Task prompt: Please copy only the material from the line that has "Screen dimensions: 474x207" to the very last line, both ends included, exactly as written and without pictures.

Data shown:
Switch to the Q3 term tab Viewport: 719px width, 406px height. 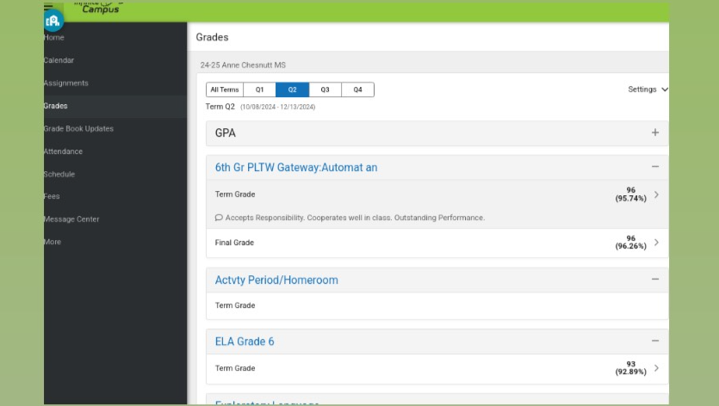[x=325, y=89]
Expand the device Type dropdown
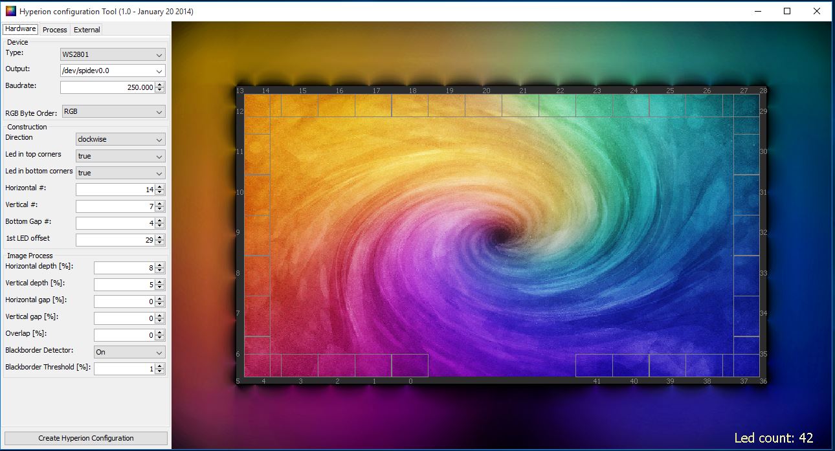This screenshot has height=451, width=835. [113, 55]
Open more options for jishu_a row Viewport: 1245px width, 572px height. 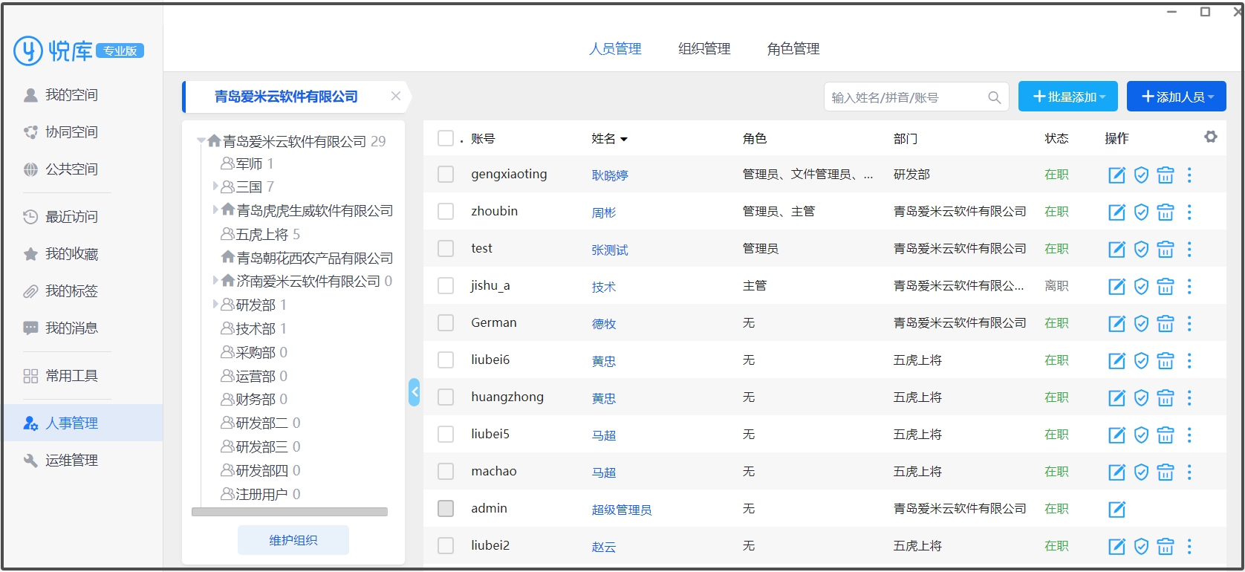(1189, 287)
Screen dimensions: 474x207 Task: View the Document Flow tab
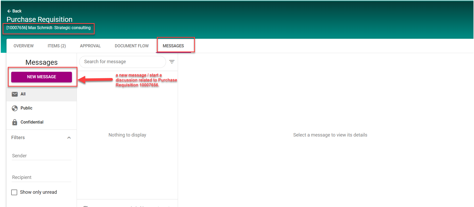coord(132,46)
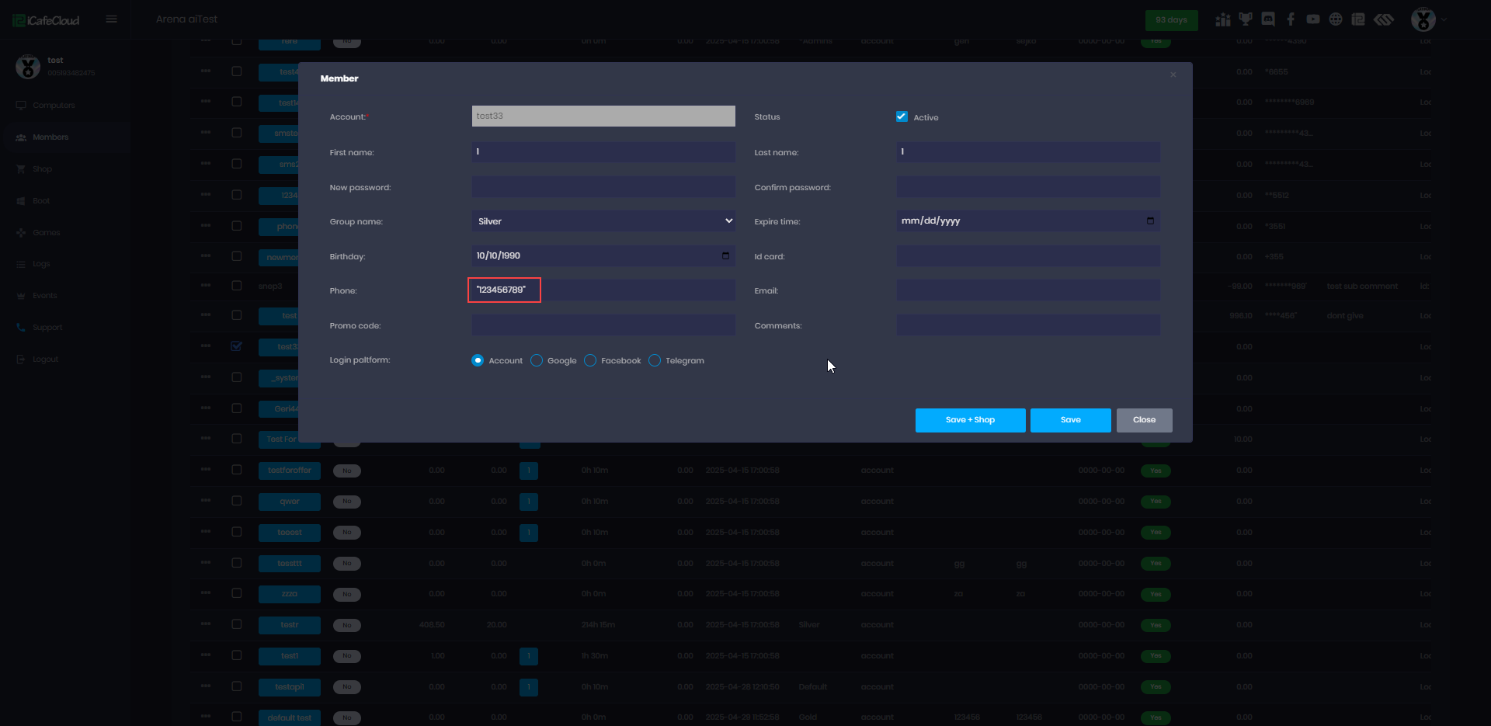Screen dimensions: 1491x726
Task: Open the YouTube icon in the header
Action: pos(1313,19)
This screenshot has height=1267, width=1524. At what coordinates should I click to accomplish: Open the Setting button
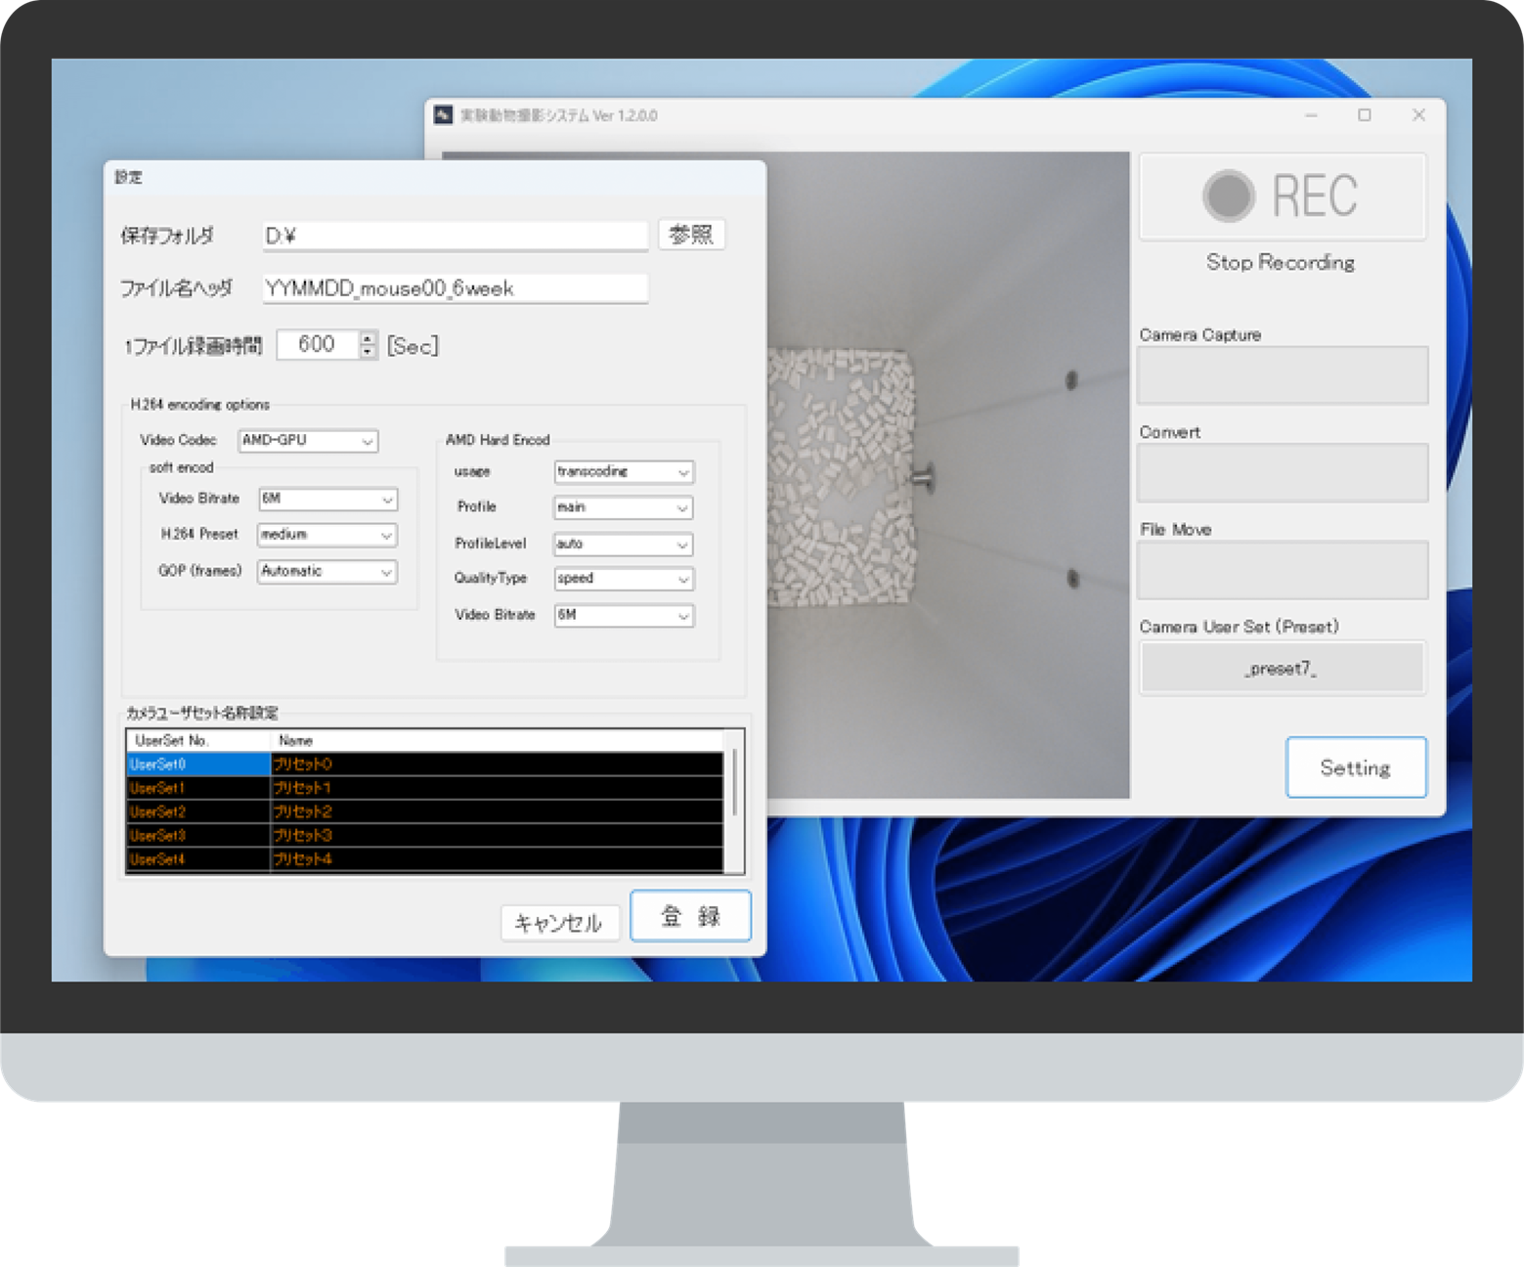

Exercise result:
Screen dimensions: 474x207 Task: View the Document Flow tab
coord(132,46)
Screen dimensions: 1491x726
Task: Open the YouTube icon in the header
Action: pos(1313,19)
This screenshot has height=1267, width=1524. At what coordinates should I click to accomplish: Open the Setting button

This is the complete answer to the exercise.